Task to complete:
Starting with the line that holds "Instruction: Switch to the Jackpots tab", reproduce each line through the last one of the data, exactly as written. Pictures are not copied.

Source data:

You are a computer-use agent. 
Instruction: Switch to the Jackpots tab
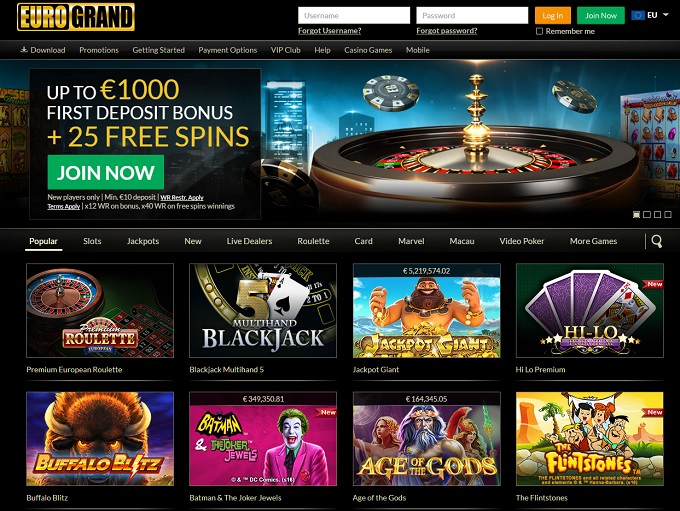pos(143,241)
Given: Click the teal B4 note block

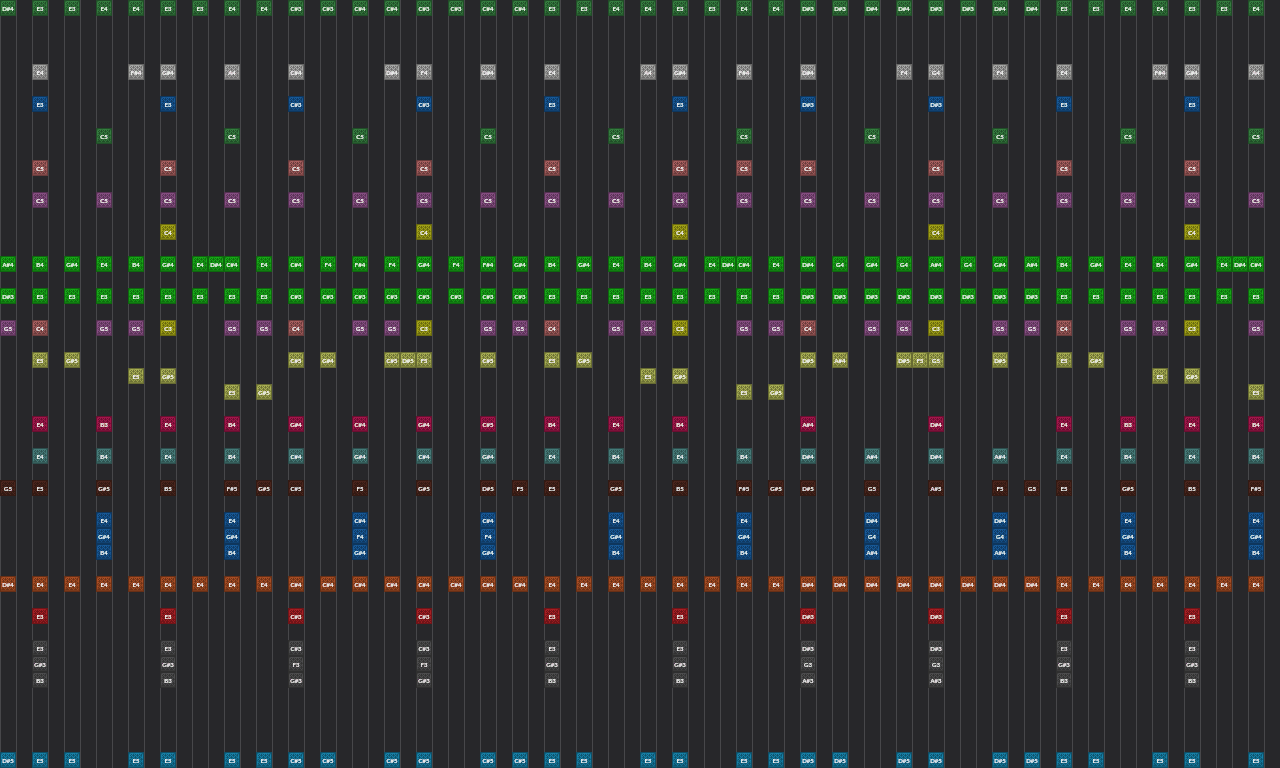Looking at the screenshot, I should (103, 456).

Task response:
Instruction: Switch to the Jackpots tab
pos(143,241)
Given: Click the teal B4 note block

Looking at the screenshot, I should (103, 456).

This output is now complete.